* _Data for processing_
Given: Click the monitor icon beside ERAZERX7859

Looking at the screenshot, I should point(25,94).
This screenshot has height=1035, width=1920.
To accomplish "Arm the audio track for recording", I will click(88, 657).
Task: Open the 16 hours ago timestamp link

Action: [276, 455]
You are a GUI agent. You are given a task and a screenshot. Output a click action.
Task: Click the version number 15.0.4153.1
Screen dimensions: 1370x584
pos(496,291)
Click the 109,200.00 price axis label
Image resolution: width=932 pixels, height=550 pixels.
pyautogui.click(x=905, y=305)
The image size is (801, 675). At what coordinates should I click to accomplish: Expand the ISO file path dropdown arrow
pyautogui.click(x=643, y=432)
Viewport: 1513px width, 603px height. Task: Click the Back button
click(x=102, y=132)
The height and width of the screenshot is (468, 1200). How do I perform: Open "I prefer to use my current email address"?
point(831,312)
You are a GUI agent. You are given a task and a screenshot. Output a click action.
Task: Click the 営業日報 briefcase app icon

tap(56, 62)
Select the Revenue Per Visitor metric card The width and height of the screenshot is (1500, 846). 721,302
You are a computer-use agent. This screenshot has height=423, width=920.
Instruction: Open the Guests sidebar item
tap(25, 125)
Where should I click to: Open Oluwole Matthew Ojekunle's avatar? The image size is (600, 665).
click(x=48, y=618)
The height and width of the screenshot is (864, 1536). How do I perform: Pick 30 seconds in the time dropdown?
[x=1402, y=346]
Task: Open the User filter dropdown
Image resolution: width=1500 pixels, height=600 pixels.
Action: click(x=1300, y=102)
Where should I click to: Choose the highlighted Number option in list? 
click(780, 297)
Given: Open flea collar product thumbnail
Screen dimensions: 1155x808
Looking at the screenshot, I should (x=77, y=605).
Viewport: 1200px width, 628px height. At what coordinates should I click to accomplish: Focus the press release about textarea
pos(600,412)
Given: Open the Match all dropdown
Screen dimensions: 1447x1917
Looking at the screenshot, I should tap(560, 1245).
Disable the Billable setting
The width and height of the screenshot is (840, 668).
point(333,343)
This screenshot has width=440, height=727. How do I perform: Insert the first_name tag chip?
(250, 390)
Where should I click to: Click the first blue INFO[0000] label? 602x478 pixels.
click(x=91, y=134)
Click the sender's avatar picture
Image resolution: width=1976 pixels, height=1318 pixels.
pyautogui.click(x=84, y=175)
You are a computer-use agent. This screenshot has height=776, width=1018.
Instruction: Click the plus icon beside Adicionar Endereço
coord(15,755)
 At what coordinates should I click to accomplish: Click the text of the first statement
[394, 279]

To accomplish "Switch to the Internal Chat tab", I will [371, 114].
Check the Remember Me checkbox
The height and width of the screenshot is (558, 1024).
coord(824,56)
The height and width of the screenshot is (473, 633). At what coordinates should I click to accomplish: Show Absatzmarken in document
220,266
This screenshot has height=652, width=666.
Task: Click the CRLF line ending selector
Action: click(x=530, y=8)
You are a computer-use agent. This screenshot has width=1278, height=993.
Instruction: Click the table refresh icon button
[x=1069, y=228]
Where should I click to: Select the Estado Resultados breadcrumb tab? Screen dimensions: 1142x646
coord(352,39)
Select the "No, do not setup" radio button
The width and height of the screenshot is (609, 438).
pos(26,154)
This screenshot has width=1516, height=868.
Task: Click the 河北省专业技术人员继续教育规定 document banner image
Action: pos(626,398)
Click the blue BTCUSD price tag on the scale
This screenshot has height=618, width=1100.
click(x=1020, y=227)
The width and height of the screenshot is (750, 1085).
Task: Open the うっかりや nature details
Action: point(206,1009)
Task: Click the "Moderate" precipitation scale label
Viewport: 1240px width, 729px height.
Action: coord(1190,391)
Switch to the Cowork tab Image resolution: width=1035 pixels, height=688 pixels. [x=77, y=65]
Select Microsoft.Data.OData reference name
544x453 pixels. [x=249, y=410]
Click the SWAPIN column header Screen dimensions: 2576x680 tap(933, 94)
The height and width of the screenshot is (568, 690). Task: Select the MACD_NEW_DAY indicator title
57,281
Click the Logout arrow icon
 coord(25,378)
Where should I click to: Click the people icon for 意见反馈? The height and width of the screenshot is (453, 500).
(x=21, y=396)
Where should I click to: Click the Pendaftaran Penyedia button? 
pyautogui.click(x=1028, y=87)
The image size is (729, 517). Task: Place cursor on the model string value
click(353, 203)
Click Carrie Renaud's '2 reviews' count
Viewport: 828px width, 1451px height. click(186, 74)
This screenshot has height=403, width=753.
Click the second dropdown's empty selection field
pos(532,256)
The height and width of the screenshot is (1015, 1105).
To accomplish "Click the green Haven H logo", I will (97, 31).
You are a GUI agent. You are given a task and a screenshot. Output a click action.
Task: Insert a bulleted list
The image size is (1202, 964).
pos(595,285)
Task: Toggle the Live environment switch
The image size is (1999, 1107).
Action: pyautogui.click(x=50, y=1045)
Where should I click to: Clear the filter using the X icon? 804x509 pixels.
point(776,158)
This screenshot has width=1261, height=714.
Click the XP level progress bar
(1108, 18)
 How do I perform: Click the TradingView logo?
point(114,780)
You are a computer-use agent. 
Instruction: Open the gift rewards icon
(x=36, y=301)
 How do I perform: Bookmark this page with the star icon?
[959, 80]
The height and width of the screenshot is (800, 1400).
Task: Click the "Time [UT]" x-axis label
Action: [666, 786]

* _Task statement_
Retype everything in the material above exactly.

* _Reply to the exercise_
Given: Click the monitor icon beside ERAZERX7859

Looking at the screenshot, I should point(25,94).
This screenshot has height=1035, width=1920.
To accomplish "Arm the audio track for recording", I will click(88, 657).
Task: Open the 16 hours ago timestamp link

Action: [276, 455]
You are a GUI agent. You are given a task and a screenshot. Output a click action.
Task: Click the version number 15.0.4153.1
Screen dimensions: 1370x584
pos(496,291)
Click the 109,200.00 price axis label
Image resolution: width=932 pixels, height=550 pixels.
pyautogui.click(x=905, y=305)
The image size is (801, 675). At what coordinates should I click to accomplish: Expand the ISO file path dropdown arrow
pyautogui.click(x=643, y=432)
Viewport: 1513px width, 603px height. Task: Click the Back button
click(x=102, y=132)
The height and width of the screenshot is (468, 1200). How do I perform: Open "I prefer to use my current email address"?
point(831,312)
You are a GUI agent. You are given a task and a screenshot. Output a click action.
Task: Click the 営業日報 briefcase app icon

tap(56, 62)
Select the Revenue Per Visitor metric card The width and height of the screenshot is (1500, 846). 721,302
You are a computer-use agent. This screenshot has height=423, width=920.
Instruction: Open the Guests sidebar item
tap(25, 125)
Where should I click to: Open Oluwole Matthew Ojekunle's avatar? The image size is (600, 665).
click(x=48, y=618)
The height and width of the screenshot is (864, 1536). How do I perform: Pick 30 seconds in the time dropdown?
[x=1402, y=346]
Task: Open the User filter dropdown
Image resolution: width=1500 pixels, height=600 pixels.
Action: click(x=1300, y=102)
Where should I click to: Choose the highlighted Number option in list? 
click(780, 297)
Given: Open flea collar product thumbnail
Screen dimensions: 1155x808
Looking at the screenshot, I should (x=77, y=605).
Viewport: 1200px width, 628px height. At what coordinates should I click to accomplish: Focus the press release about textarea
pos(600,412)
Given: Open the Match all dropdown
Screen dimensions: 1447x1917
Looking at the screenshot, I should tap(560, 1245).
Disable the Billable setting
The width and height of the screenshot is (840, 668).
point(333,343)
This screenshot has width=440, height=727. How do I perform: Insert the first_name tag chip?
(250, 390)
Where should I click to: Click the first blue INFO[0000] label? 602x478 pixels.
click(x=91, y=134)
Click the sender's avatar picture
Image resolution: width=1976 pixels, height=1318 pixels.
pyautogui.click(x=84, y=175)
You are a computer-use agent. This screenshot has height=776, width=1018.
Instruction: Click the plus icon beside Adicionar Endereço
coord(15,755)
 At what coordinates should I click to accomplish: Click the text of the first statement
[394, 279]

To accomplish "Switch to the Internal Chat tab", I will [371, 114].
Check the Remember Me checkbox
The height and width of the screenshot is (558, 1024).
coord(824,56)
The height and width of the screenshot is (473, 633). At what coordinates should I click to accomplish: Show Absatzmarken in document
220,266
This screenshot has height=652, width=666.
Task: Click the CRLF line ending selector
Action: click(x=530, y=8)
You are a computer-use agent. This screenshot has width=1278, height=993.
Instruction: Click the table refresh icon button
[x=1069, y=228]
Where should I click to: Select the Estado Resultados breadcrumb tab? Screen dimensions: 1142x646
coord(352,39)
Select the "No, do not setup" radio button
The width and height of the screenshot is (609, 438).
pos(26,154)
This screenshot has width=1516, height=868.
Task: Click the 河北省专业技术人员继续教育规定 document banner image
Action: pos(626,398)
Click the blue BTCUSD price tag on the scale
This screenshot has height=618, width=1100.
click(x=1020, y=227)
The width and height of the screenshot is (750, 1085).
Task: Open the うっかりや nature details
Action: point(206,1009)
Task: Click the "Moderate" precipitation scale label
Viewport: 1240px width, 729px height.
Action: coord(1190,391)
Switch to the Cowork tab Image resolution: width=1035 pixels, height=688 pixels. [x=77, y=65]
Select Microsoft.Data.OData reference name
544x453 pixels. [x=249, y=410]
Click the SWAPIN column header Screen dimensions: 2576x680 tap(933, 94)
The height and width of the screenshot is (568, 690). Task: Select the MACD_NEW_DAY indicator title
57,281
Click the Logout arrow icon
 coord(25,378)
Where should I click to: Click the people icon for 意见反馈? The height and width of the screenshot is (453, 500).
(x=21, y=396)
Where should I click to: Click the Pendaftaran Penyedia button? 
pyautogui.click(x=1028, y=87)
The image size is (729, 517). Task: Place cursor on the model string value
click(353, 203)
Click Carrie Renaud's '2 reviews' count
Viewport: 828px width, 1451px height. click(186, 74)
This screenshot has height=403, width=753.
Click the second dropdown's empty selection field
pos(532,256)
The height and width of the screenshot is (1015, 1105).
To accomplish "Click the green Haven H logo", I will (97, 31).
You are a GUI agent. You are given a task and a screenshot. Output a click action.
Task: Insert a bulleted list
The image size is (1202, 964).
pos(595,285)
Task: Toggle the Live environment switch
The image size is (1999, 1107).
Action: pyautogui.click(x=50, y=1045)
Where should I click to: Clear the filter using the X icon? 804x509 pixels.
point(776,158)
This screenshot has width=1261, height=714.
Click the XP level progress bar
(1108, 18)
 How do I perform: Click the TradingView logo?
point(114,780)
You are a computer-use agent. 
Instruction: Open the gift rewards icon
(x=36, y=301)
 How do I perform: Bookmark this page with the star icon?
[959, 80]
The height and width of the screenshot is (800, 1400).
Task: Click the "Time [UT]" x-axis label
Action: [666, 786]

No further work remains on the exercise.